# Marvel Ultimate Alliance really slow



## Clef (Jan 5, 2007)

Hi, I just got Marvel Ultimate Alliance. I've tried to play it on my Sony VAIO FE-790 laptop, but it's pretty impossible, it's so choppy and slow at almost all settings (I've tried 1024x.. and 1280x..)  My desktop's set at 1280x800, and I haven't really messed with the nVidia Display Panel. The specs for the laptop are: 2GHz Core 2 Duo, 1GB RAM, nVidia GeForce Go 7600 128MB.

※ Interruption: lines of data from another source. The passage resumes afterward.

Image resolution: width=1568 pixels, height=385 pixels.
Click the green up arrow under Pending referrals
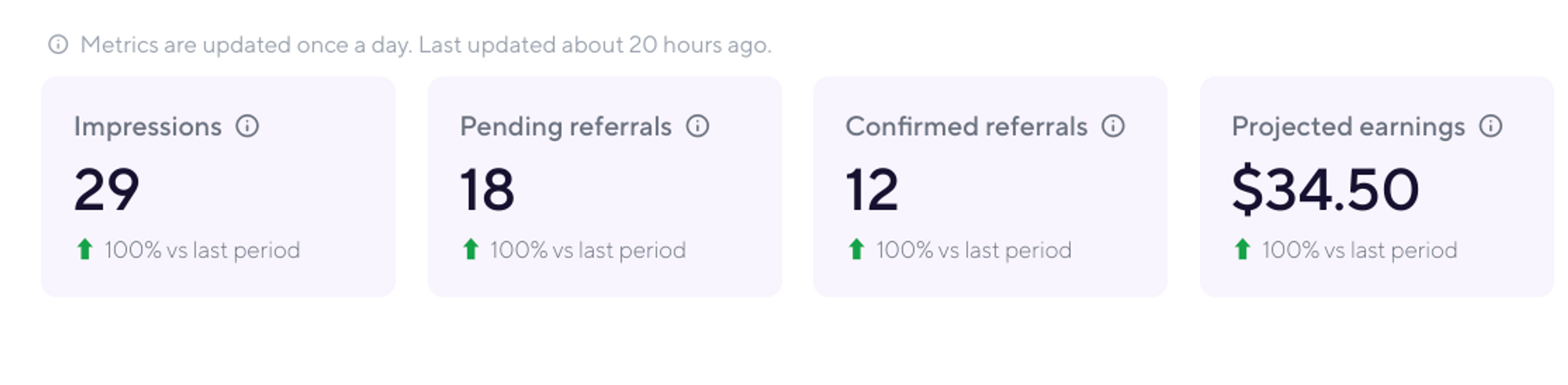click(470, 249)
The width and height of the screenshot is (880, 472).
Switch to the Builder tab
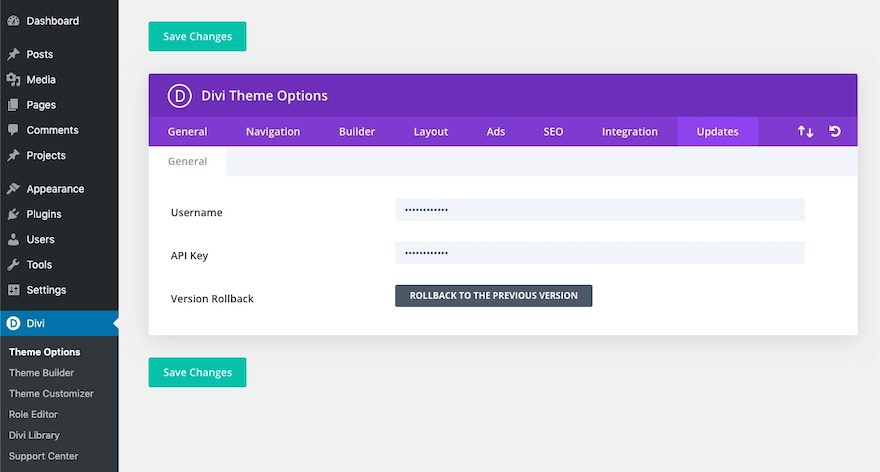[357, 132]
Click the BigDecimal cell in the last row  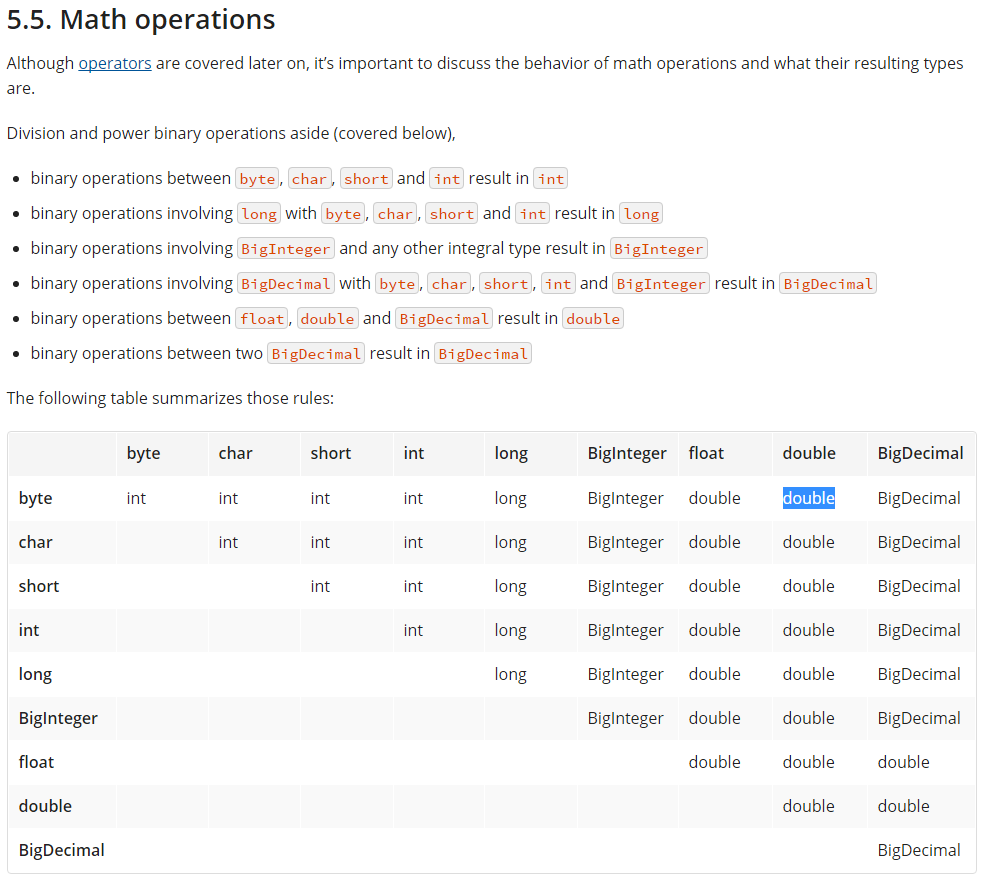(919, 850)
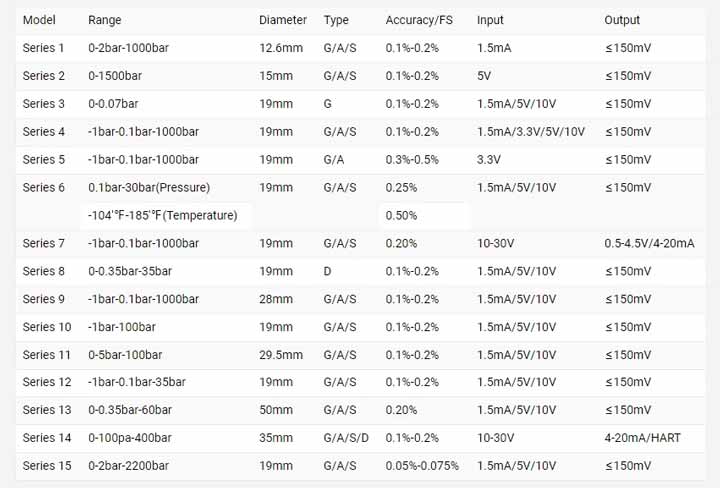720x488 pixels.
Task: Select the 0.50% accuracy cell
Action: click(401, 215)
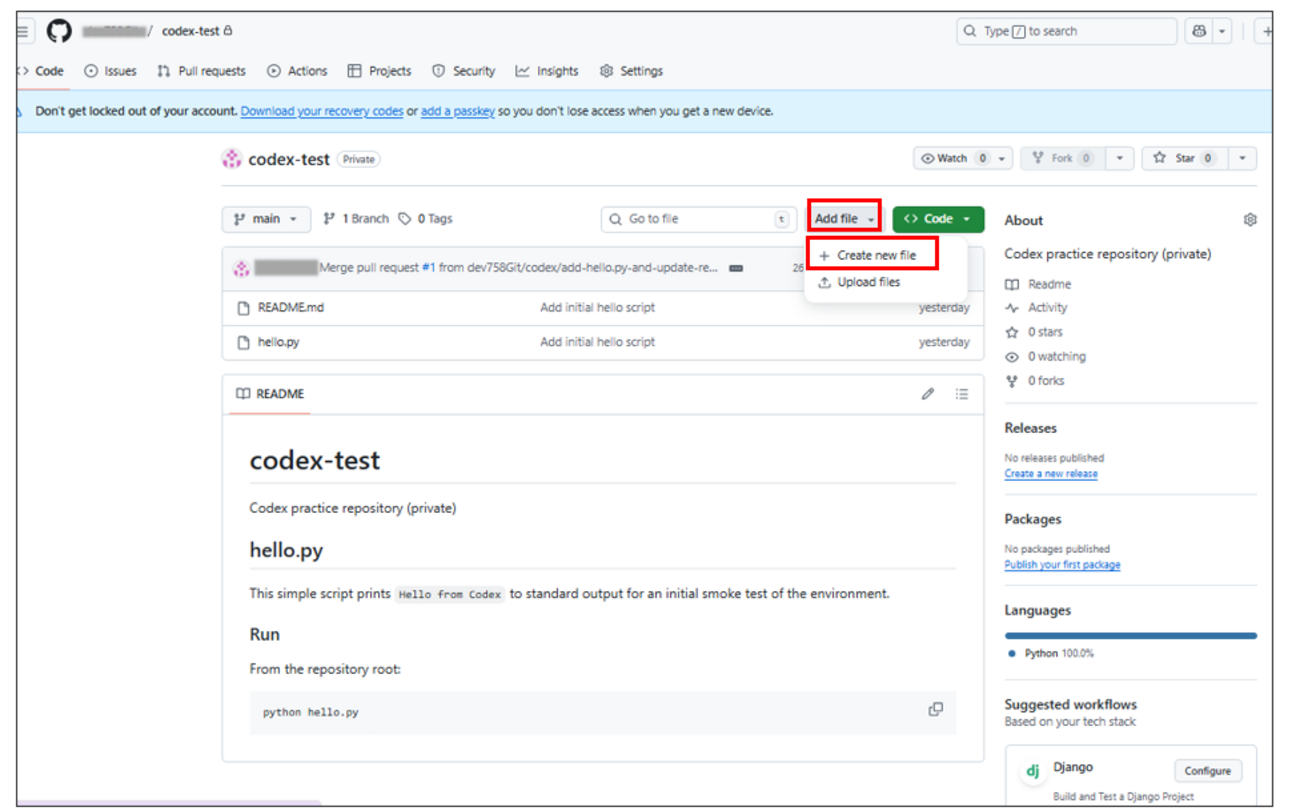The height and width of the screenshot is (811, 1300).
Task: Open the README outline list icon
Action: (x=962, y=394)
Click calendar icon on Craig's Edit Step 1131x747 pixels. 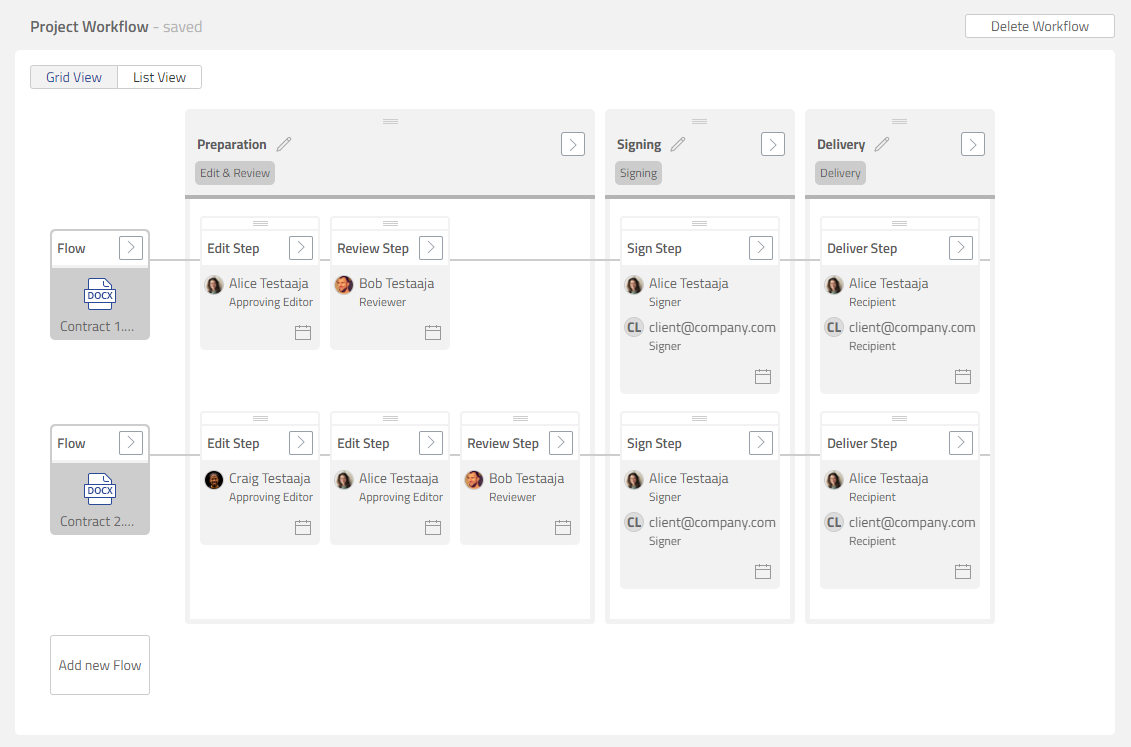pyautogui.click(x=303, y=527)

I'm just thinking - shouldn't it run just fine on my configuration?? If not, suggestions are more than welcome... What should I change and where. Changing the in-game settings (antialias etc.) didn't really do that big of a difference.


----------



## pharoah (Aug 28, 2006)

first thing i think i would try is drop the resolution of the game a bit,and see if it speeds up any.

edit:i was just looking at some posts on another forum.try the game with the advanced lighting feature off.the folks there was saying it made a huge difference in the frame rate


----------



## Clef (Jan 5, 2007)

I tried dropping it - going from 1280x... to 1024x... didn't do much, when dropping to 800x600 it was a little bit faster, but just a little bit. Is the graphics card on my laptop that crappy?? Because I've got plenty of processor power on this.


----------



## pharoah (Aug 28, 2006)

pharoah said:


> first thing i think i would try is drop the resolution of the game a bit,and see if it speeds up any.
> 
> edit:i was just looking at some posts on another forum.try the game with the advanced lighting feature off.the folks there was saying it made a huge difference in the frame rate



look at the edit^


----------



## Clef (Jan 5, 2007)

You were right... Doesn't look that good anymore (actually it looks like a completely different game :normal: ), it removes those shiny "XBox360-ish" effects that really gets PCs on their knees apparently. But now at least it's playable.


----------



## pharoah (Aug 28, 2006)

well dont feel bad the person on the other forum that was having the same problem has a 7900gt,and 2 gigs of ram.he couldnt run the advanced lighting either.so it must be a fairly resource hog of a game,but im glad you can play now. :wave:


----------